Omitting all pictures, copy word for word the lines from the line containing "Follow the Puma brand link" through the final line of the entries.

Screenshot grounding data
=== Section Start ===

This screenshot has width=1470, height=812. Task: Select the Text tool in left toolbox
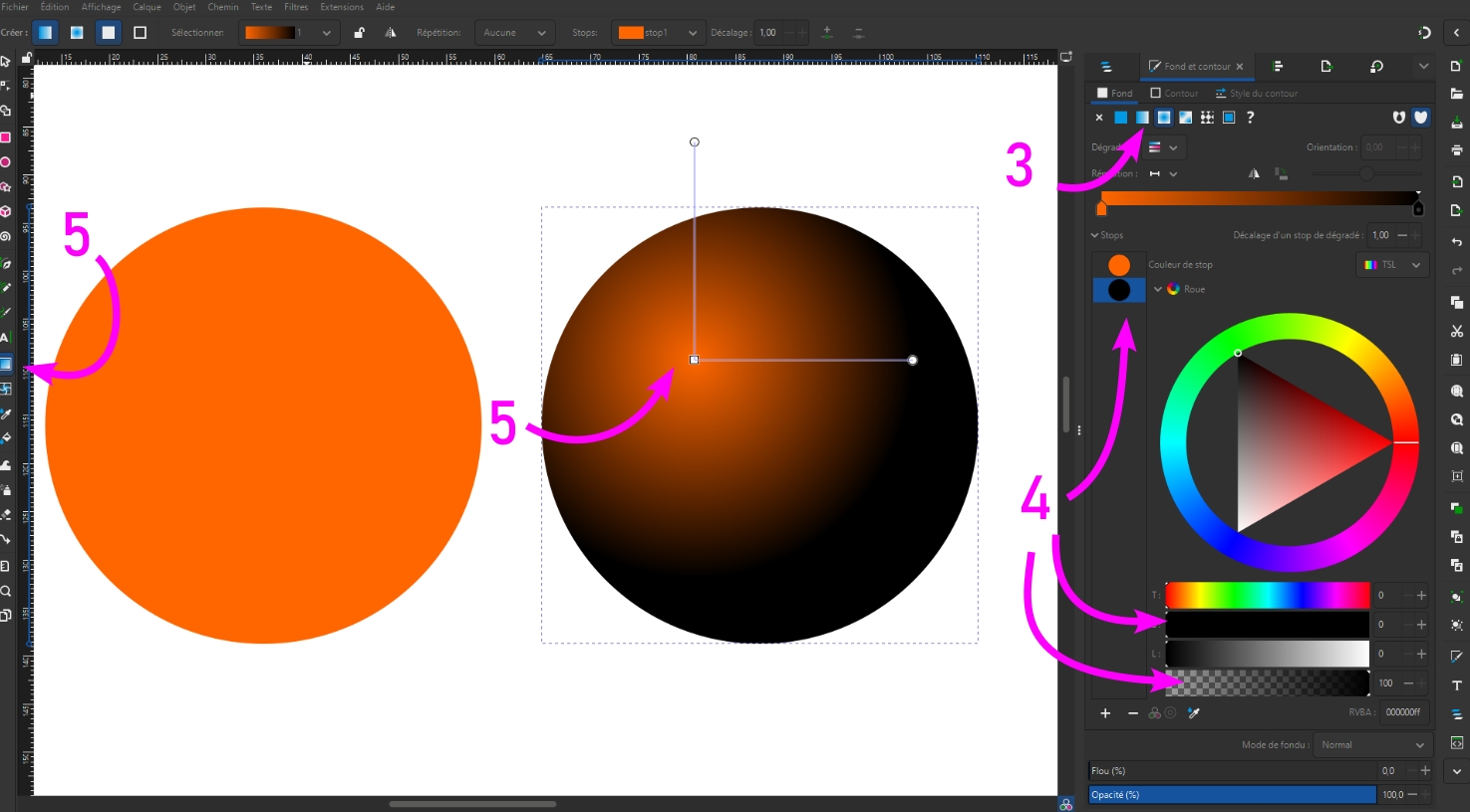pos(6,338)
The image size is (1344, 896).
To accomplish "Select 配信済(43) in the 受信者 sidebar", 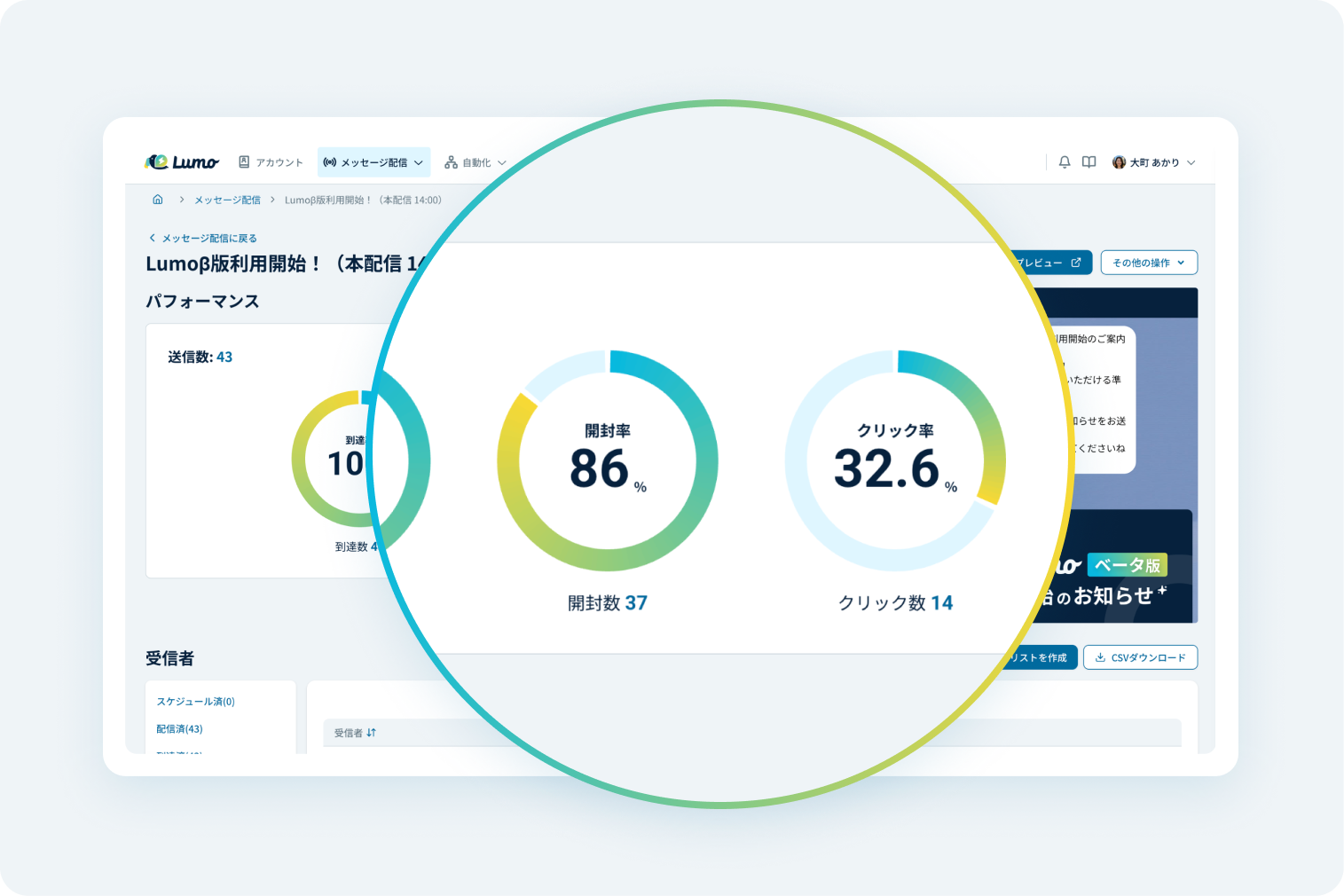I will (178, 728).
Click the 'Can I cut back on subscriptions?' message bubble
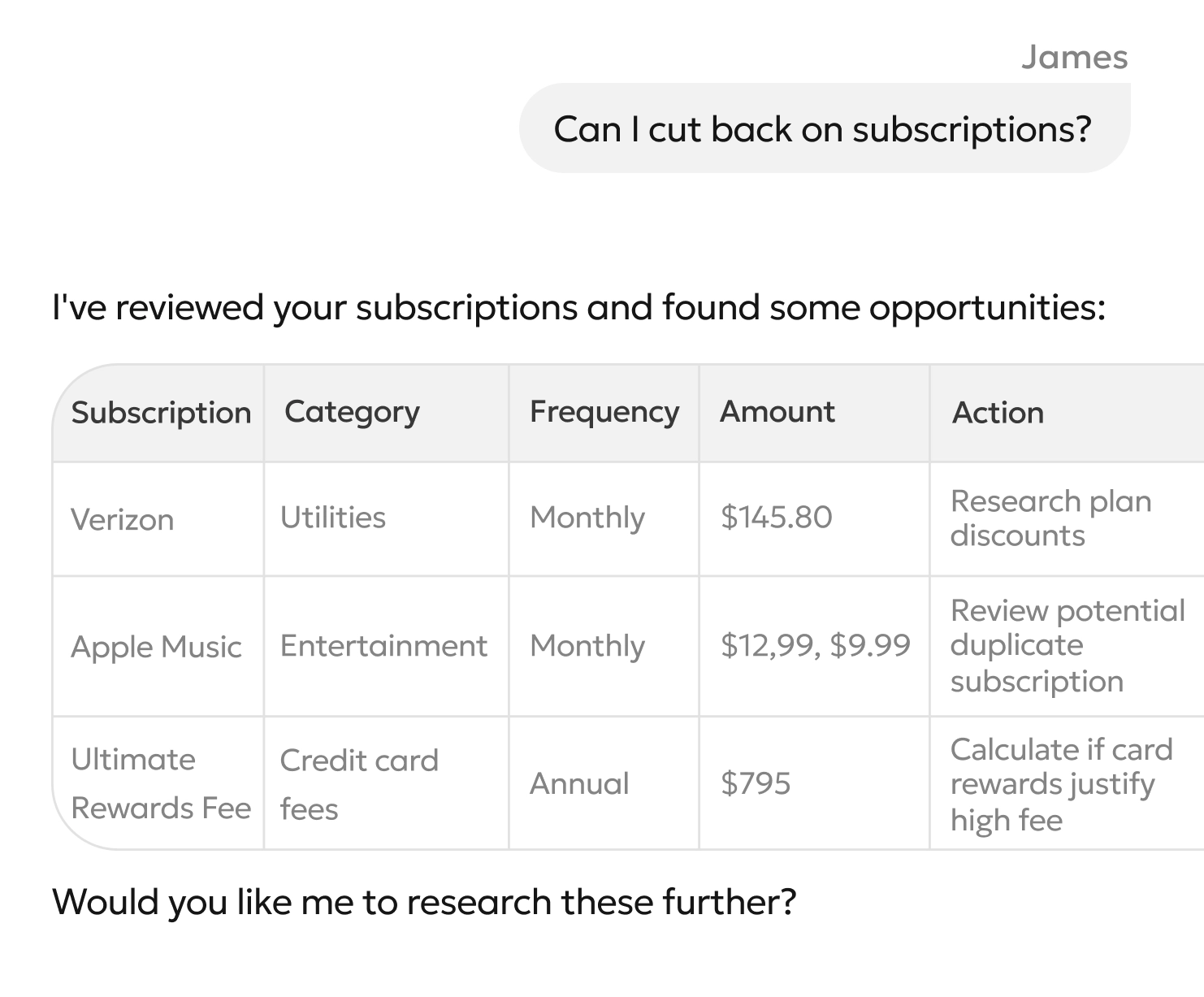 [823, 129]
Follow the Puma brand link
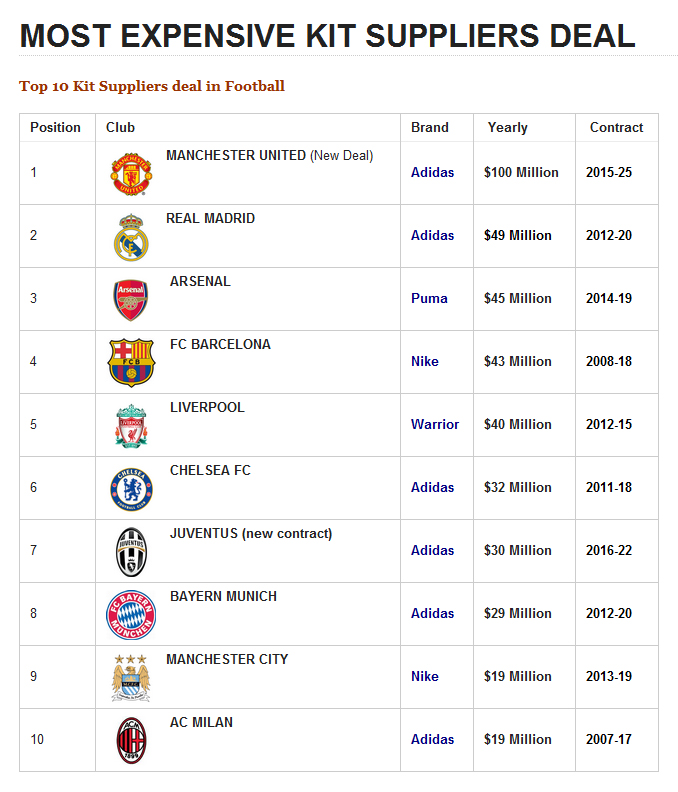Viewport: 678px width, 792px height. 429,299

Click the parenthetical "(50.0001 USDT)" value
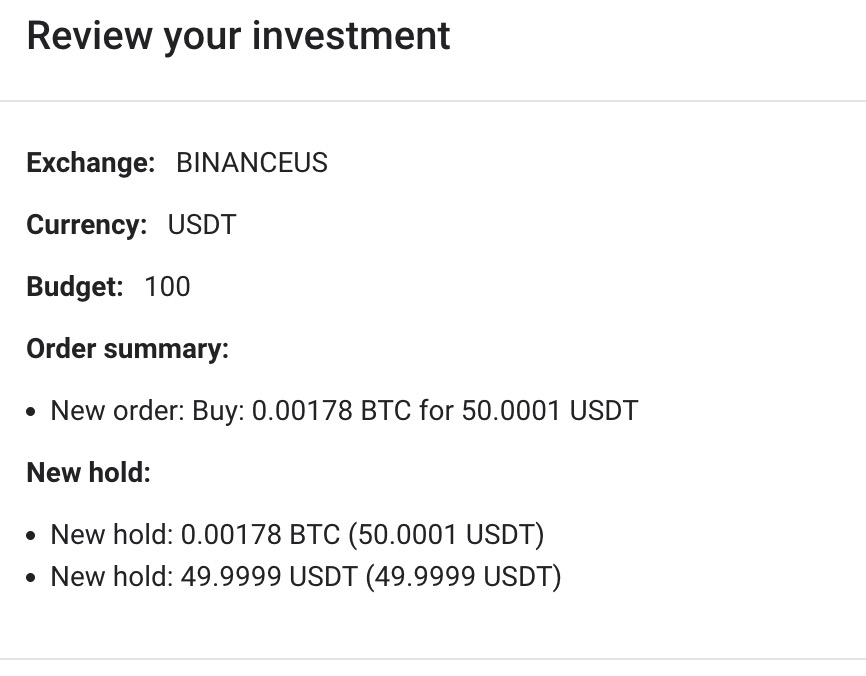coord(446,535)
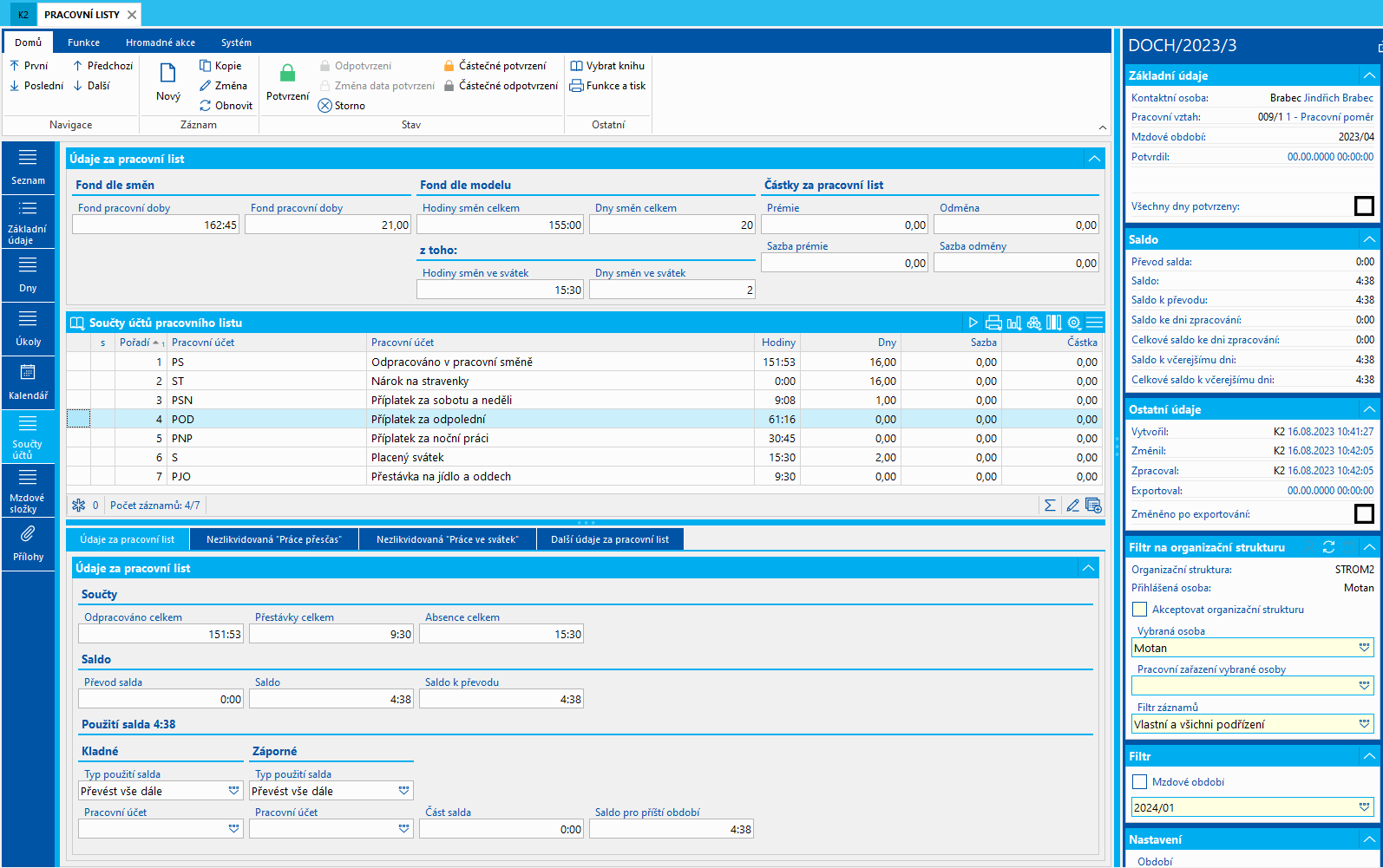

=== Section End ===

_Your solution:_
Follow the Puma brand link
Viewport: 678px width, 792px height. 429,299

Click the parenthetical "(50.0001 USDT)" value
coord(446,535)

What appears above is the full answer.